I also went through and augmented the information with the generalised info on the city’s web site like: ‘Rideau: Dogs on leash are permitted in parks’. In this case, I found all the Rideau parks and put that dogs were allowed, but required leashes.
-
At this point I had a huge list, but with a few major defects: almost everything was in ALL-CAPS (why would the city do that?) and I didn’t have any geo-location data for the parks, so they couldn’t be mapped easily.
-
To solve the ALL-CAPS, I copied the offending columns into the wonderful TextMate and ran the ‘Convert to Title Case’ action on them (its not perfect, but much better than ALL-CAPS). And then pasted them back into my spreadsheet.
-
Now for geo-location. I did some googling and found this batch geo-coding service, http://www.batchgeo.com/, that coincidentally allows you to past a spreadsheet of addresses and it will geo-code them all for you. Sweet!

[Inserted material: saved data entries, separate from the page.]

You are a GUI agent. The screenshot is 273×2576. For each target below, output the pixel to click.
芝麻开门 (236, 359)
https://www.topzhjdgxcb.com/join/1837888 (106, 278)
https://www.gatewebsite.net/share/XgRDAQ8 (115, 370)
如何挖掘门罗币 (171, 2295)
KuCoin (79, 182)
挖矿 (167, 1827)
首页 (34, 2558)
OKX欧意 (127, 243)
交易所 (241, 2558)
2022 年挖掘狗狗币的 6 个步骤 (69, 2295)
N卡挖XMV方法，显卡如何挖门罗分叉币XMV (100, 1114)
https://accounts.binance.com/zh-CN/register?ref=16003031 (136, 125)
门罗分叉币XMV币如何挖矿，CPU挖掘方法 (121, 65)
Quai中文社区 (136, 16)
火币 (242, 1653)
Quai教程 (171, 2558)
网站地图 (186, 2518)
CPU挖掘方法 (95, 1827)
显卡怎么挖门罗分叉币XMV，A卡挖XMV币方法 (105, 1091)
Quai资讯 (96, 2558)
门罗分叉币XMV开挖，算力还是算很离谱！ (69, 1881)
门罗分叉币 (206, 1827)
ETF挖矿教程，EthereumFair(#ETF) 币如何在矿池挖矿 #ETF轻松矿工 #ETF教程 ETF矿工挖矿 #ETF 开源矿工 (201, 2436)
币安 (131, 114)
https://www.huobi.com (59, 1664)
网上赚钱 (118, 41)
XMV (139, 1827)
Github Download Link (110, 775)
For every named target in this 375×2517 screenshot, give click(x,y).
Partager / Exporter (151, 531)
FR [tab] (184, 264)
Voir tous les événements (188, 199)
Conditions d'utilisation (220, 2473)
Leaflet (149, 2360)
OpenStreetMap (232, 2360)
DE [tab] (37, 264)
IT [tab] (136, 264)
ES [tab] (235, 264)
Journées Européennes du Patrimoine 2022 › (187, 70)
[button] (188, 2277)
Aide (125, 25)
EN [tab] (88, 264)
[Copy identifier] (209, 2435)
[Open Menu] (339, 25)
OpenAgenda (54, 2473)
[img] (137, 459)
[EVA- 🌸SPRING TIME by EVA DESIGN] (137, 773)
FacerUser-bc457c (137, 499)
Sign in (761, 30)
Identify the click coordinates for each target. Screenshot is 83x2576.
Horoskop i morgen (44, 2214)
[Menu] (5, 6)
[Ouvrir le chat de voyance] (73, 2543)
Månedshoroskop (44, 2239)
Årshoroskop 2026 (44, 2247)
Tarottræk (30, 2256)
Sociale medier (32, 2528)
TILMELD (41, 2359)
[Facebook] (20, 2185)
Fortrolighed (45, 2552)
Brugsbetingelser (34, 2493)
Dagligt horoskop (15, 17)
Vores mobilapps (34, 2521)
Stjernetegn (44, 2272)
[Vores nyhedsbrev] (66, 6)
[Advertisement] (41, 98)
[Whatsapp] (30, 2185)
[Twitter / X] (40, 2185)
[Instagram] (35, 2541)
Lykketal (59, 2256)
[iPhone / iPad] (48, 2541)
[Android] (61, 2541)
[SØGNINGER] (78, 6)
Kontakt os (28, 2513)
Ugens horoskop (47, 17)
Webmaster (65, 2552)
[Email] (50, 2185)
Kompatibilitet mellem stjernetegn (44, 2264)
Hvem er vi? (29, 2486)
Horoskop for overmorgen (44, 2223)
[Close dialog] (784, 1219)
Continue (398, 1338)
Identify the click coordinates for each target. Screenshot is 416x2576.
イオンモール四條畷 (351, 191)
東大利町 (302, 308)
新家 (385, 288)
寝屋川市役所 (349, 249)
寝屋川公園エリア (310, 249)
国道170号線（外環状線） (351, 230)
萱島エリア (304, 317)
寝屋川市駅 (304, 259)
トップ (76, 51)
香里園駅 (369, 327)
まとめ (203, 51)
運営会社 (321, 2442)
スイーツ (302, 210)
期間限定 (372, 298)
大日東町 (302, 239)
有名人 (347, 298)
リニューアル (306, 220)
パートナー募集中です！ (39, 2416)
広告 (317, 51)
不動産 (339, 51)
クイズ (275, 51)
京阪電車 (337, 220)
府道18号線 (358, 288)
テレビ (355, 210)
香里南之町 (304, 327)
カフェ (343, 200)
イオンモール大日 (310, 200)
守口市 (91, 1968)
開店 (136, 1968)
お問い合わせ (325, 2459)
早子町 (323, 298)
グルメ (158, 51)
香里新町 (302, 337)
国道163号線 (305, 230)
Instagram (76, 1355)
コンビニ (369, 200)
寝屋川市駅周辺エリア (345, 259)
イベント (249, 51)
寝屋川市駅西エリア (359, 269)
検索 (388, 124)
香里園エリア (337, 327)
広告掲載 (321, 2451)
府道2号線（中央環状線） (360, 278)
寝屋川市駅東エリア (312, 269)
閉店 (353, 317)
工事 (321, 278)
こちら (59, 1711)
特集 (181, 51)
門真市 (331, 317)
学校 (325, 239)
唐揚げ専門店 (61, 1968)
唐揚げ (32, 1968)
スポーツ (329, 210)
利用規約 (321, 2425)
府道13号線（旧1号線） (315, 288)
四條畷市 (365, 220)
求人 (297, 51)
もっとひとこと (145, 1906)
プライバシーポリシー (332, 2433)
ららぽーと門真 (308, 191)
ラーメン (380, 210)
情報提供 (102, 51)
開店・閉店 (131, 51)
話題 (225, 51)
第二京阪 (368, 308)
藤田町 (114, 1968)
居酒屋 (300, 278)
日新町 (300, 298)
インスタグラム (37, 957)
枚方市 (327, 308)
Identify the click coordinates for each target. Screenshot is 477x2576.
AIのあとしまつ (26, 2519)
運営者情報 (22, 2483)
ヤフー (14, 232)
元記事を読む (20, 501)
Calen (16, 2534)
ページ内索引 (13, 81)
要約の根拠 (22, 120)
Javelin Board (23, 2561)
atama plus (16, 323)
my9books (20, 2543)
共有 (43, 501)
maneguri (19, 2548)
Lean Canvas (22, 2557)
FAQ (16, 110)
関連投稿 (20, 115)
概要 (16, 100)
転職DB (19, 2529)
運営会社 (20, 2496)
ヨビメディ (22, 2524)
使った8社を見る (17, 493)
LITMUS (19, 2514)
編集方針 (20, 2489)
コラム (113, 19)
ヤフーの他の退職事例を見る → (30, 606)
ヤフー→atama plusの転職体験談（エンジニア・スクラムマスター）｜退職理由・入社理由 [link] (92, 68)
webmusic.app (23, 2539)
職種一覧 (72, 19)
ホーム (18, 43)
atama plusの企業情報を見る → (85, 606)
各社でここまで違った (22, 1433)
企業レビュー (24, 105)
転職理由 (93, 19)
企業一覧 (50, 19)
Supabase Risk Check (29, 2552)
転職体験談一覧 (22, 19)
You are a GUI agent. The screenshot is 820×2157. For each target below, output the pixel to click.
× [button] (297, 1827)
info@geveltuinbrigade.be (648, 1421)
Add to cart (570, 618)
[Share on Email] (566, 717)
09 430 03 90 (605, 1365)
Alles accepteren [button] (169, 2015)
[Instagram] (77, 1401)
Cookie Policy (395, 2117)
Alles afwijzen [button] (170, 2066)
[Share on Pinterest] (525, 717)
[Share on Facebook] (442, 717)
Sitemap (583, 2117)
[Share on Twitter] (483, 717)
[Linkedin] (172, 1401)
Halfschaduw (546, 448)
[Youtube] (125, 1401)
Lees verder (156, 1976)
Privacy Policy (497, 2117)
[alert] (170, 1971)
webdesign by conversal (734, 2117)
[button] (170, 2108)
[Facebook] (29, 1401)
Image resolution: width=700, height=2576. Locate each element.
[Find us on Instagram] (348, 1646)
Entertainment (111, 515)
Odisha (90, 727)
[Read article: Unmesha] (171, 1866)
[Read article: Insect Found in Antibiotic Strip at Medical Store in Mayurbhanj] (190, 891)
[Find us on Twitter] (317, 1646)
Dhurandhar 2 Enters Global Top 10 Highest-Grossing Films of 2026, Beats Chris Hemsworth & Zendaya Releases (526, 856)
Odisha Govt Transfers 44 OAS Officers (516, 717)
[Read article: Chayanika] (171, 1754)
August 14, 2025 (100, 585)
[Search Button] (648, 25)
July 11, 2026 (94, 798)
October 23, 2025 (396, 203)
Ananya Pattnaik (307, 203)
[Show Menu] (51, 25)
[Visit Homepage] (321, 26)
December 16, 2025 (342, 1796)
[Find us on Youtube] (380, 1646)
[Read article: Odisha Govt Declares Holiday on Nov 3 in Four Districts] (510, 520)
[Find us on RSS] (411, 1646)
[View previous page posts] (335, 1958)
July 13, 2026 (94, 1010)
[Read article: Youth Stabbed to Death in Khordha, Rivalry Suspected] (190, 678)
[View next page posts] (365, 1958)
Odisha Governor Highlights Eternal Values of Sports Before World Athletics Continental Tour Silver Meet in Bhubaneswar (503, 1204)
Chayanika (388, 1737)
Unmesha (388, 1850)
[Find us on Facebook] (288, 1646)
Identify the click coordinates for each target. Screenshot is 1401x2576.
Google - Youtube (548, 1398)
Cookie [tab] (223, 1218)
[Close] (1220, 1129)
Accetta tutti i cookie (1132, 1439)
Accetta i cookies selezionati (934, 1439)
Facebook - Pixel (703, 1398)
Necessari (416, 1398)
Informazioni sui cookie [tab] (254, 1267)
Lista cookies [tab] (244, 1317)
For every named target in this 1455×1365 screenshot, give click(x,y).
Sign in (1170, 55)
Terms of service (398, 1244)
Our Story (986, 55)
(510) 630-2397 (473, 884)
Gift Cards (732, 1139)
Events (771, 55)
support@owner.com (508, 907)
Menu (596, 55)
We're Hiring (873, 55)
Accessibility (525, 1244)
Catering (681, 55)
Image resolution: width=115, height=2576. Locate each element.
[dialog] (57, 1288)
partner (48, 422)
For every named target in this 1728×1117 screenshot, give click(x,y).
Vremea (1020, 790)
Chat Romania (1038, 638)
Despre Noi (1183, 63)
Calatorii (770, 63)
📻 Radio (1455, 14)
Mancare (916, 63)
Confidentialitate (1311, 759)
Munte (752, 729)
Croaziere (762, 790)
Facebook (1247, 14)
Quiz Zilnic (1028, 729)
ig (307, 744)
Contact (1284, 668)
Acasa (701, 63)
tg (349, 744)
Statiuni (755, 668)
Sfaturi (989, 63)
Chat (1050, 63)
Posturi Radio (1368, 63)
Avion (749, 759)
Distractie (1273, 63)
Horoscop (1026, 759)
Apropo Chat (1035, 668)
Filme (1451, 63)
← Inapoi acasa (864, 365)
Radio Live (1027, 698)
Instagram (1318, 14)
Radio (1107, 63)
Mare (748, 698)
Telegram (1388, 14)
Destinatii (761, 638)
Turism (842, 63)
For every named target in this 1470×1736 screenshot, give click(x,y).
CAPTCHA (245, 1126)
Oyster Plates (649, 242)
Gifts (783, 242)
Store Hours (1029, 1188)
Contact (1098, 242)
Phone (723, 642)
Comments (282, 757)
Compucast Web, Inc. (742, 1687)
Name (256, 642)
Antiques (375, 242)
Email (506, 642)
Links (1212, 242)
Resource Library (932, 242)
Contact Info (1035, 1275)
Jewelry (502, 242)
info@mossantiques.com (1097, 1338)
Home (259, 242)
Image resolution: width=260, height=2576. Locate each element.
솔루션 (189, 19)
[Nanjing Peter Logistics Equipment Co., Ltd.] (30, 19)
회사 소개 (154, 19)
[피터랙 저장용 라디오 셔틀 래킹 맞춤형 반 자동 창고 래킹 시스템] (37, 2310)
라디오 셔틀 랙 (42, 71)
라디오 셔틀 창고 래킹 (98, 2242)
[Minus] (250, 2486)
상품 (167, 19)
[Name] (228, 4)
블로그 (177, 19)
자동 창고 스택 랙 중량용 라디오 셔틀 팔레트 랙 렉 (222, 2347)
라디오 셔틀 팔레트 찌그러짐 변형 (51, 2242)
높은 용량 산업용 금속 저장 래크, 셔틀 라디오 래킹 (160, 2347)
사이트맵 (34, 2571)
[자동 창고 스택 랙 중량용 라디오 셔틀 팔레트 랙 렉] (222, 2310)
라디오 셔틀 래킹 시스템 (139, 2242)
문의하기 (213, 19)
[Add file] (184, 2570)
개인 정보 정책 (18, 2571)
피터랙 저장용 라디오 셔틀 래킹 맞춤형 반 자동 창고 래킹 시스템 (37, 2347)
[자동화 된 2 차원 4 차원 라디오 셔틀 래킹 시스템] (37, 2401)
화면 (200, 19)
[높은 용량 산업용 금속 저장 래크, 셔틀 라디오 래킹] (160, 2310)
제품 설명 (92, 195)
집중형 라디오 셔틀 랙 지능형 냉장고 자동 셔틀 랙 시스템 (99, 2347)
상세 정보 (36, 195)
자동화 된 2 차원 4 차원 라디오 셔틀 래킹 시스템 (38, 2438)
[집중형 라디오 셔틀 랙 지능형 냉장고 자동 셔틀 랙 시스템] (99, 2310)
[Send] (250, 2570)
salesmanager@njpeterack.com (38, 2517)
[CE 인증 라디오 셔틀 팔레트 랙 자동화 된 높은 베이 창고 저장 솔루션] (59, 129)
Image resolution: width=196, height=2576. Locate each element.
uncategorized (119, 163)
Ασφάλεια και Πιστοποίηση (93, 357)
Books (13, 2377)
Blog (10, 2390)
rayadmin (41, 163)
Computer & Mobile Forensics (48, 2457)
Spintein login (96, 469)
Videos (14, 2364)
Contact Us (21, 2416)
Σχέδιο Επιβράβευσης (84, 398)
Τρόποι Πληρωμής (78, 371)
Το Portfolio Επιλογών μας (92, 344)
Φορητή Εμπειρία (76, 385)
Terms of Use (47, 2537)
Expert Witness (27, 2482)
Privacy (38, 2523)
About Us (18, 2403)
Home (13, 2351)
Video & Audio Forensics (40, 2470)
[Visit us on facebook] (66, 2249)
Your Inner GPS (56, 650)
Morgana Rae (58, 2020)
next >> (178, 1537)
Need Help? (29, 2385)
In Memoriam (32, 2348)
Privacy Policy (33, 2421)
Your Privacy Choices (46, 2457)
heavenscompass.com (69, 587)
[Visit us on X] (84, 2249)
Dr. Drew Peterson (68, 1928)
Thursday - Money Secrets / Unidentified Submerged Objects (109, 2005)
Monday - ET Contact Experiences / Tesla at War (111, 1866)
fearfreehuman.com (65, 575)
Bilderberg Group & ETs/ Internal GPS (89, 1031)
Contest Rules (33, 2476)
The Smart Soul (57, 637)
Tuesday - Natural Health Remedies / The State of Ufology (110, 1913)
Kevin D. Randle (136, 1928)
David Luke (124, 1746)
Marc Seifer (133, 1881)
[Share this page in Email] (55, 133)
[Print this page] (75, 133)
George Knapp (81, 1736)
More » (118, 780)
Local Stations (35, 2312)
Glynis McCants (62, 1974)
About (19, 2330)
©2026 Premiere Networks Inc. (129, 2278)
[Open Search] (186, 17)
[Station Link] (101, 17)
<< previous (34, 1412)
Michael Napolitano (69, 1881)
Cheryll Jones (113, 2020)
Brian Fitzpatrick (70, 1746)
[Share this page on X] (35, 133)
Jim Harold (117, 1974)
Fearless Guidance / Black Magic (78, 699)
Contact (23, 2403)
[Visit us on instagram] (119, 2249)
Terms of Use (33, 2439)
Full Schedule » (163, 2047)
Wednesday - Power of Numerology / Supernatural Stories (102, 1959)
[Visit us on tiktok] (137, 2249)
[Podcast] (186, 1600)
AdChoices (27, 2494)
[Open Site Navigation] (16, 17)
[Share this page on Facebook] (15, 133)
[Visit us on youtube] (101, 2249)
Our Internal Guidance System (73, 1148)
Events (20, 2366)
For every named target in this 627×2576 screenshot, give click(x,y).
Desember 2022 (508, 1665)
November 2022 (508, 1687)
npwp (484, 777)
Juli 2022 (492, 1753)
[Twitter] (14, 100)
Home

An Excel spreadsheet is all jim-dandy but not very good for development purposes, so now I had to get my data out of Excel and into something I could use.
I originally decided I wanted it in a SQLite database, so I exported from Excel to CSV, which I could then import to SQLite. That may have sounded easy, but was far from it. Excel’s CSV output is far from optimal, so it took a bunch of validating and re-importing until the data was ready to go.
-
I am now about six—seven hours in and feeling pretty excited, so I packaged it up into a little repo with a couple Python scripts for extracting the SQLite data into other formats (CSV, XML and JSON) and released the data set into GitHub, tweeted it and went to bed.
The next morning I got an e-mail that my data was being used in an Open Data Ottawa app (great!) but at the same time there was an issue opened on GitHub with my data. Apparently a whack load of the latitudes/longitudes all pointed to the same location (what I realised later was city hall).
So off I go again trying to determine what was up. It turned out that the offending parks had addresses specified with intersections (and often many intersections). So I had to go through all those parks and correct their addresses and re—geo-code all those parks.
-
Upload to GitHub. Done. (Well done isn’t really final because I found an issue tonight with random extra quotes, but anyways.)
So that, in a (very large) nut shell, is my adventure in producing the Ottawa Parks data set, now onto what I am going to use if for.
Ottawa Dog Park Finder
The application idea was actually my wife’s from a couple years ago, you can actually still see the original announcement blog post. We didn’t get very far on it because adding parks in was really time consuming and there weren't any automated geo-location services at the time, it was all pretty manual.
So, I am restarting this application, but adding in a few new features.
The app is basically going to allow you to find parks in the city and whether they allow dogs on or off leash and other dog related information. It will be integrated with Google Maps and will allow you to enter locations and find parks closest to a specific location. And the app will hopefully allow users to vote on various aspects of the parks.
Wish me luck, because I only have a few days left.



3 Comments
Awesome idea. That's an app I will use!
@ThomKearney That's good to hear!
I wish I had seen the link to the Ottawa Open Data conference a couple weeks ago. I would have gone.